Outliers#

What are outliers?#


In the lab, we often repeat the same measurement (called repeats or replicates) to see how much random variation there is. Sometimes, one of these repeated measurements doesn’t match the others very well. For example, you might measure the absorbance of a protein sample three times to calculate its concentration using Lambert-Beer’s law, but one result looks much higher or lower than the other two.

Example of possible outlier in technical repeats

Another common problem encountered in the lab are outliers in linear regression. For example, you might measure several (e.g. six) protein standards to create a standard curve for a colorimetric assay. Five of the points may line up nicely to form a straight line or smooth curve, while the sixth point sits far away from the trend.

Examples of possible outliers in standard curves

Being able to recognize and handle unusual results is an important skill in data analysis. If you suspect an outlier, start by checking for possible mistakes:

  • Were the values entered correctly in your lab notebook?

  • Could there be a calculation error, for example in one of the samples used to create a standard curve?

  • Could one of the data points be a procedural mistake, such as accidentally adding protein to the same well twice and missing another well? Did you see a different volume in some wells?

If no obvious mistake is found, consider whether the unusual result could simply be due to natural variation. One important property of any dataset is how the values are distributed. Most data we measure tend to follow one of a few common distributions, for example normal (Gaussian), student’s t, binomial, Poisson, or chi-squared (χ²). Knowing these distributions helps us estimate the probability of finding values within certain subranges within the span of the data. However, it’s not always easy to tell which distribution best describes a particular dataset, so careful judgement is needed! A data value that is an outlier on the assumption of a certain distribution may or may not be an outlier if the distribution is different.

Does this mean that we can never reject suspected outliers? No, but we need to be very careful! If suspect values are needlessly retained, measurement quality suffers, while if they are wrongly rejected we may be guilty of adjusting the data, perhaps subconsciously, to fit our preconceived idea of what the results should be.

How to detect and handle outliers?#


Significance or statistical tests#


Some significance or statistical tests are designed to detect a single outlier (e.g. the Grubbs test), while others can detect multiple outliers at once (e.g. the generalized Extreme Studentized Deviate (ESD) test).

Masking can occur when too few outliers are specified in the test. For example, if you test for a single outlier when there are actually two or more, the additional outliers can influence the test statistic enough that no points are identified as outliers.

Swamping can occur when too many outliers are specified in the test. For example, if you test for two or more outliers when there is actually only one, the test may declare both points as outliers.
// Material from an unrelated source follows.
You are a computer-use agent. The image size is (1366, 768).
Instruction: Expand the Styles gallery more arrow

Because of the risk of masking and swamping, it is helpful to visually inspect your data before performing significance tests.

Weighted regression#


Ideally, each condition used to construct a calibration or standard curve should be measured at least three times. If one of these values is suspect, it can then be subjected to a significance test to deterimine if it may be omitted from the data prior to calculating the regression line.
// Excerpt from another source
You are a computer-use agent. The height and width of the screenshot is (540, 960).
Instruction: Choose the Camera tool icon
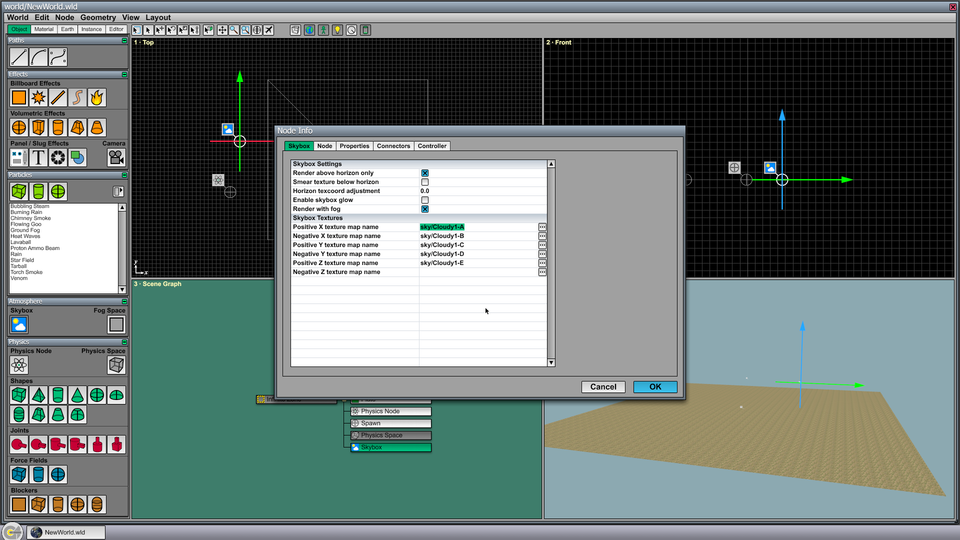116,157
If the point is not omitted, weighted regression will reduce the effect of a single outlier among each set of replicates. Weights can be estimated directly from sample variances.

We discussed weighted fitting in the section “SciPy For Data Fitting” in “Python basics”.

Standardized or studentised residuals#


Detection of outliers based on standardized or studentized residuals is used widespread in linear regression.

Other tools: IQR and robust regression#


Other commonly used tools are the Inter-Quartile Range (IQR) method for large datasets and robust regression for linear and non-linear regression.

Briefly, the IQR method detects outliers by labeling any data point that lies more than 1.5 times the IQR below the first quartile (25 %) or above the third quartile (75 %) as an outlier.

Examples of possible outliers in standard curves

Robust regression reduces the influence of outliers by e.g.

  • computing the slope as the median of all slopes between pairs of points (Theil-Sen method for robust linear regression)

  • giving them less weight during least squares fitting (Huber Loss function for robust linear and non-linear regression)

  • randomly picking subsets of data, building models on those, and then figuring out which model fits the majority of the data best (random sample consensus (RANSAC) method for linear and nonlinear regression)

See sklearn.linear_model.HuberRegressor, sklearn.linear_model.TheilSenRegressor and sklearn.linear_model.RANSACRegressor for code for robust linear regression. See scipy.optimize.least_squares’s option “loss” for robust non-linear regression with Huber Loss.

Robust regression is considerably more technical than the previous methods! We will not go into more detail here. We only include it to make you aware that it exists.